The Salton and AA indices as local similarity indices are different. They utilize different structural features to pursue a high prediction accuracy, and show different performance on the same network. To estimate the likelihood of the existence of a directed link between two papers in a citation network, the Salton index considers the influence of the number of common neighbors between the two papers and the degree of each paper (the h-index instead of the degree of each paper is used in the h-Salton index); the AA index considers the degree of common neighbors (the h-index of common neighbors between the two papers is used in the h-AA index). Thus, the improvement of replacing degree with h-index on the Salton and AA indices differs.

Discussion and conclusion

In this paper, we proposed h-index is more suitable for measuring the importance of citation network nodes through the empirical analysis of citation network characteristics. Second to prove that the methods of measuring important nodes more suitable for network characteristics have a positive effect on the application of link prediction methods to real networks, we replaced degree with h-index in the Salton and AA indices, and proposed two link prediction methods h-Salton and h-AA, respectively. Finally, we used AUC to measure the prediction accuracy and conduct experiments on real citation networks, and demonstrated that the use of h-index instead of degree can cause the link prediction methods to show a higher prediction accuracy in citation networks. In addition, we discussed why the effect on the h-Salton index versus the Salton index is better than that on the h-AA index versus the AA index.

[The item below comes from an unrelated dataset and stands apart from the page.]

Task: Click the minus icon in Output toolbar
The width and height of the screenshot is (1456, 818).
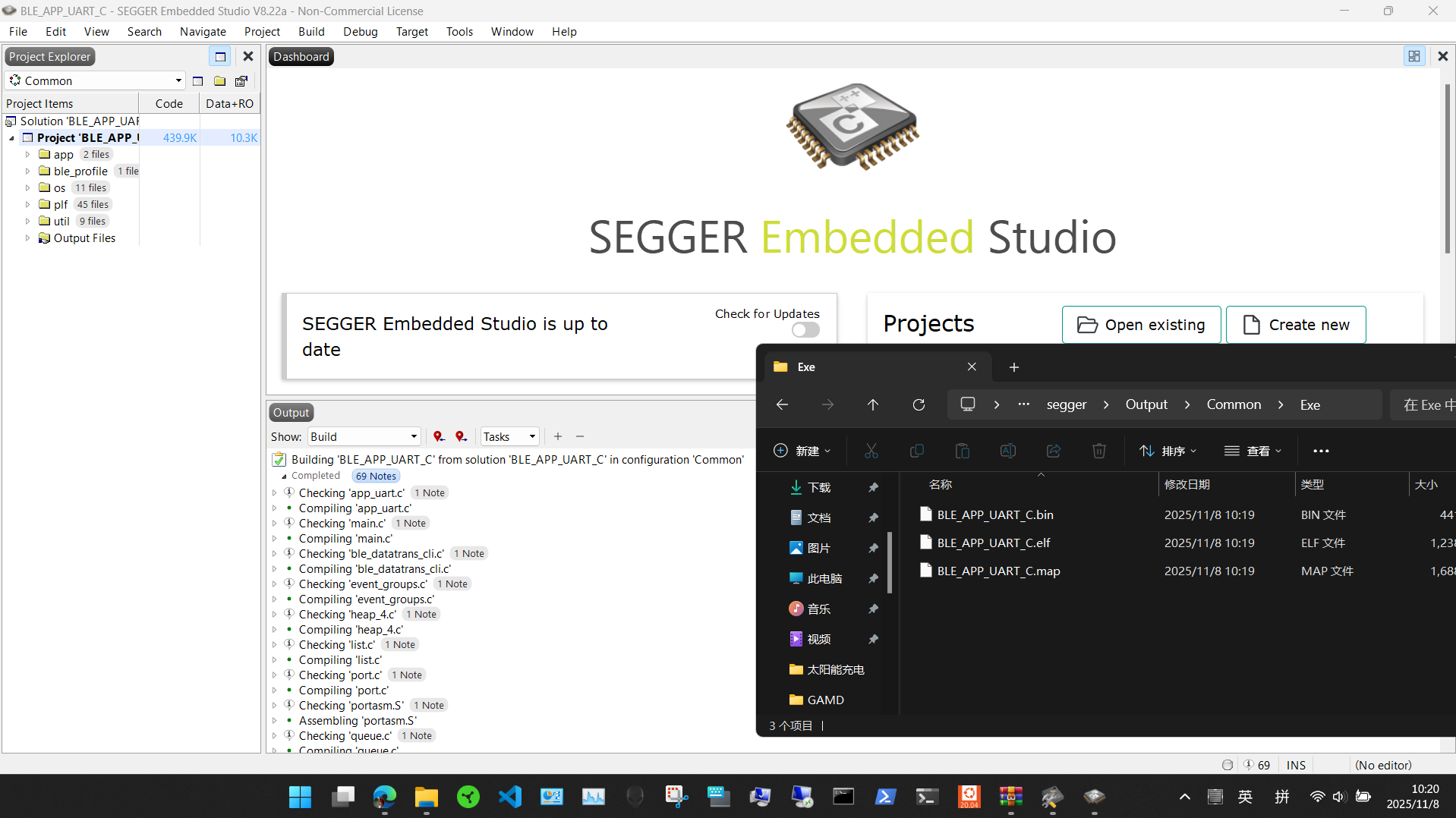Action: [x=580, y=436]
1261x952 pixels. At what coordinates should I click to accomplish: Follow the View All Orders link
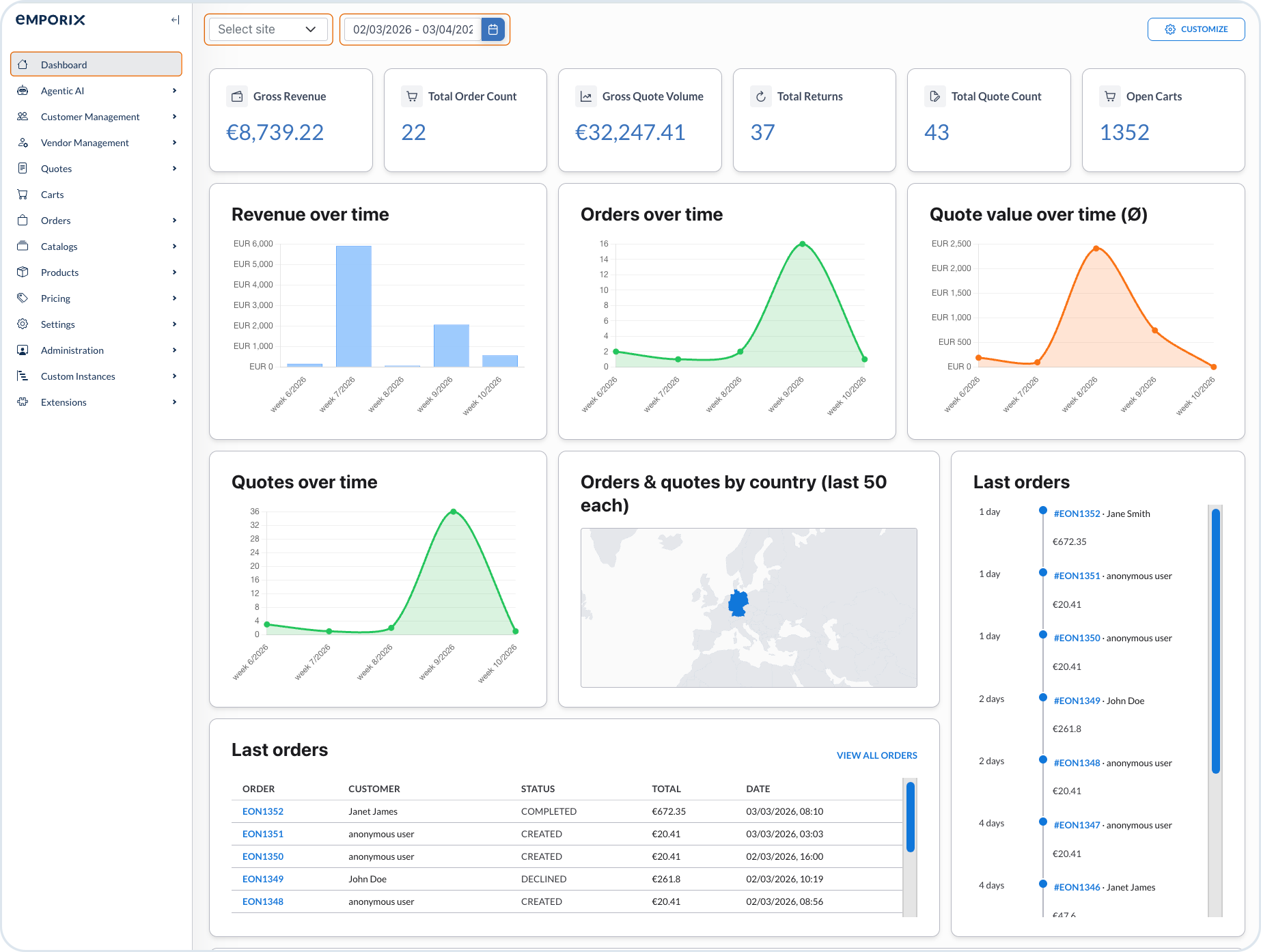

This study was aimed at using a new method to measure the importance of a node in link prediction methods. A good result was obtained, thereby supporting our idea. The preliminary results show the improvement of link prediction methods and their application in citation networks. However, more detailed research is needed in the future to determine whether h-index is also suitable for other kinds of networks, and not just citation networks, and whether other existing node evaluation methods could improve the performance of the Salton and AA indices.